Çocuklarla sohbet etmek çok öğreticidir. Yıllar önce, ortaokul ve liseyi birlikte okuduğum bir arkadaşımın kızından, henüz o daha küçükken, şu sözleri duymuştuk: “Biri de benimle konuşsun!” Çevresindeki büyükler iki ayrı konuyu konuşurken o sürmekte olan etkileşimin dışında kaldığının farkındaydı. Söyledikleri ile bize şunu anlatıyordu: Çocuklar konuşmaların, günlük yaşamın içerisinde var olmak isterler. Gerekçe ne olursa olsun onları dışarıda bırakanlar kocaman bir yanlış yaparlar.
Çağdaş dünyada, büyük kentlerde yaşam bir çeşit kast sistemi içeriyor. Yaşa dayalı bu kast sistemi çocukların çeşitli gerekçelerle dışlanmasını içeriyor. Dışlanma çoğu zaman kapatılma demek. Günümüzde okullar bu işlevi görüyor. Yüksek duvarları, kocaman kapıları, kapıda duran bekçileri ile okulların günlük yaşam ve toplum ile bağları olduğunu söylemek çok zor. Yuvadan liseye bu dışlanma ve kapatılma gözler önünde. Ama bunun ne kadar yapay ve ne kadar yanlış olduğunu kavrayanlar çok az.
Bu adı konmamış kast sistemine “büyük kapatılma” da diyebiliriz. Sokaklarda çocukların görülmediği hemen her yerde bu sistemin var olduğunu da söyleyebiliriz. Çocukların sokaklarda görülmesini engelleyen gidişat çok masum görünse bile yanlış. Örneğin, çocuğunu okula servis ile yollayanlar çocukların araçlara kapatılmasını sağlıyorlar. Hem de doğaya ve dünyaya zarar veren araçlara. Bu metal kutulara her gün bir saat çocuğunu kim kapatmak ister? Ama çocuklar kapatılıyor. İstanbul, Ankara, İzmir gibi kentlerde okullar açıkken bir minibüs seli yaşanması aslında korkunç bir rezalet.
Bu kapatılmaya yardımcı olanlar çocuklarına hem dolaylı, hem de dolaysız olarak zarar verdiklerinin hemen hiç farkında değiller. Örneğin, çocuklarını hemen evin kapısında duracak araca bindirmek için bekleyenler var, görüyorum. Bu kişilerin çocuklarının araçtan ineceği saatte kapıya çıkıp beklemeye başlamaları da söz konusu. Sonuçta çocuklar, sokakla teması olabildiğince az, güdümlü bir dünyaya kapatılmış oluyorlar. Çocuklarını okula ve eve kapayanlar doğru yaptıklarını düşünseler de, yanlış yapıyorlar.
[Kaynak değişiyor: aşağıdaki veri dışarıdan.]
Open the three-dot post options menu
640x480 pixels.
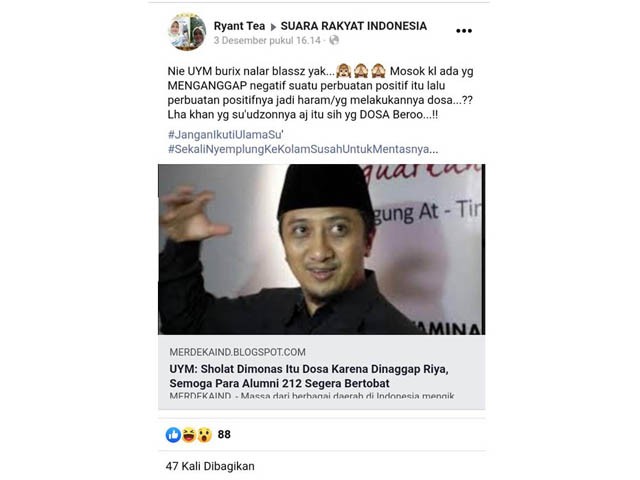coord(464,31)
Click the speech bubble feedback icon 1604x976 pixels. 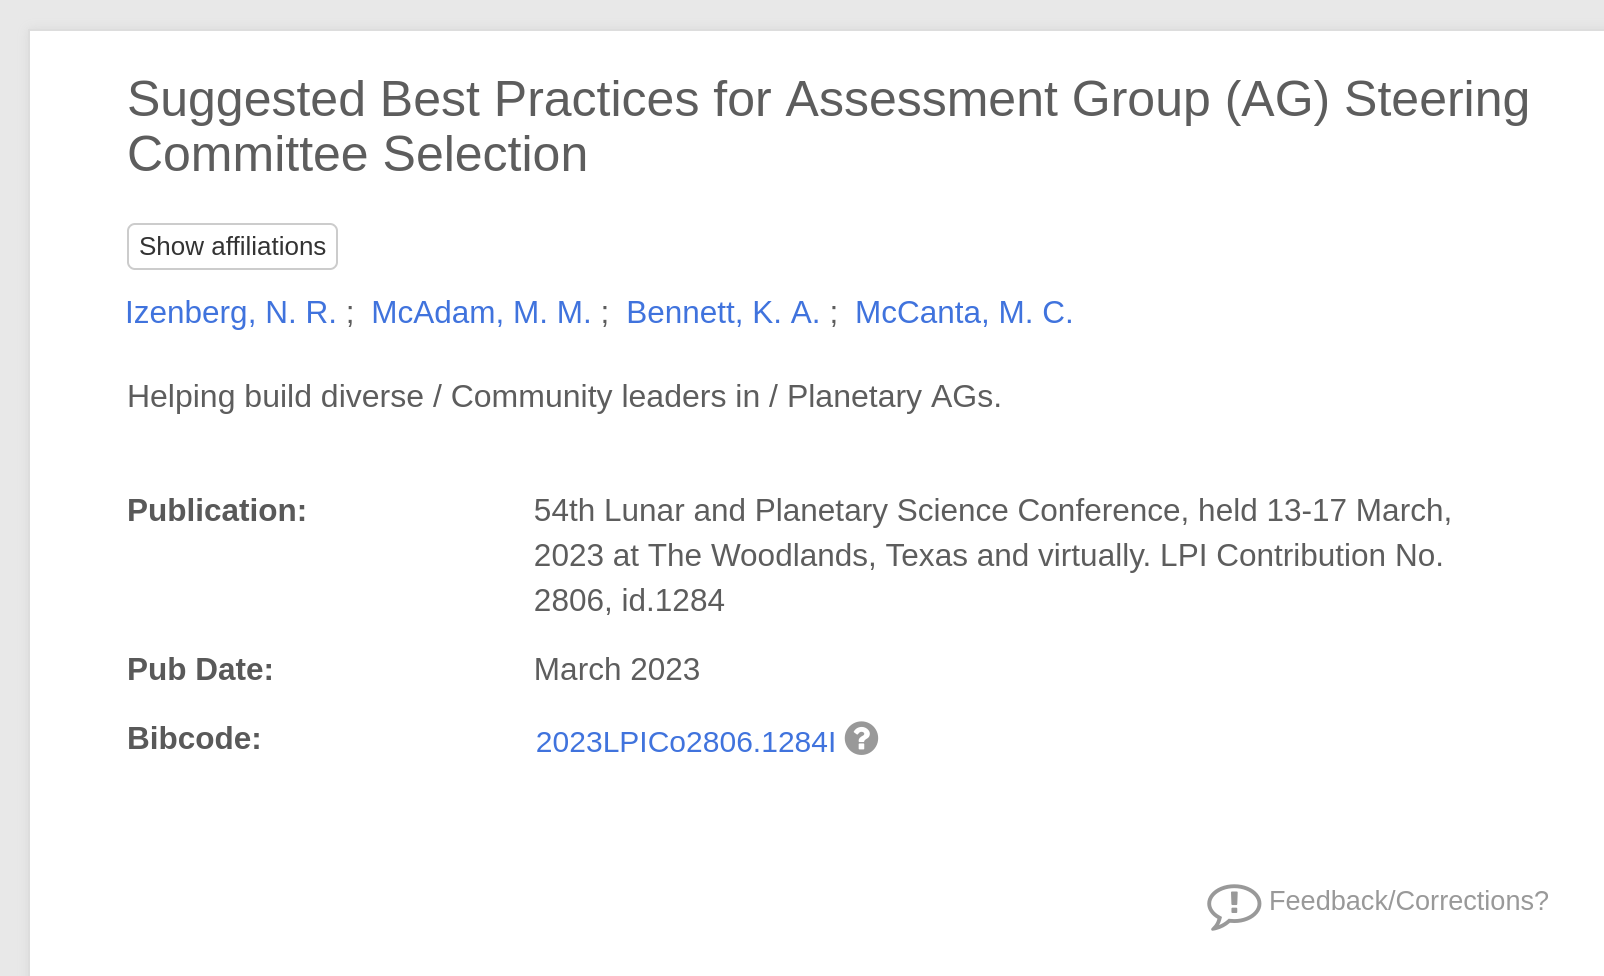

Çocukların bu dışlanma ve kapatılma içerisinde tümüyle edilgin olduğu söylenemez. Tam tersine, onlar da bu kapatılmaya katkıda bulunabiliyorlar. Bunun en çarpıcı örneği, hayran kalınacak güzellikteki bir ortamda çevresine hemen hiç bakmadan elindeki oyuncağa dalan çocuklar. Bu oyuncaklar elektronik oyuncaklar, yani yeni teknoloji ürünü oyuncaklar. Bunlara kapılan çocuklar istemeden de olsa kendilerini bu oyuncaklarla erişilen etkinlik ve sanal ortamlara kapatmış oluyorlar. Bu tür kapatılmanın eskiden başrolünde televizyonlar ve video oyunlar vardı. Artık etkileşime daha açık olan bilgisayarlar, tabletler ve telefonlar devrede. Ama sonuç aynı...
Önceki gün bir başka lise arkadaşımın anlattıklarını paylaşayım. Birkaç günlüğüne gittikleri gezide bu oyuncaklardan hiçbiri olmadığı, telefon ve internet işlemediği için bir çeşit özgürleşme yaşamışlar. Çocuklar anne babaları ile uzun zamandır hiç olmadıkları kadar çok birlikte olmuşlar, sohbet etmişler, eski oyunlardan oynamışlar.
Bu kapatılmanın sınıfsal boyutunu elbette göz ardı etmemek gerek. Büyük kapatılma büyük ölçüde orta ve üst sınıf yaşamlar demek. Ama mesele öncelikle etkilenen çocuklar ve kurumlar meselesi. Toplumun içerisinde çocukların sesini kısan veya duyulmaz kılan eski mekanizmaların yerini yenileri alıyor. Eski tür kast sisteminin delikleri, yeni ve çok daha süslü bir kast sistemi ile kapatılıyor. Büyük kapatma genişleyerek sürüyor. Tam da bu nedenle bu büyük kapatılmanın toplumsal özgürleşme mücadelesinin gündeminde tutulması gerek.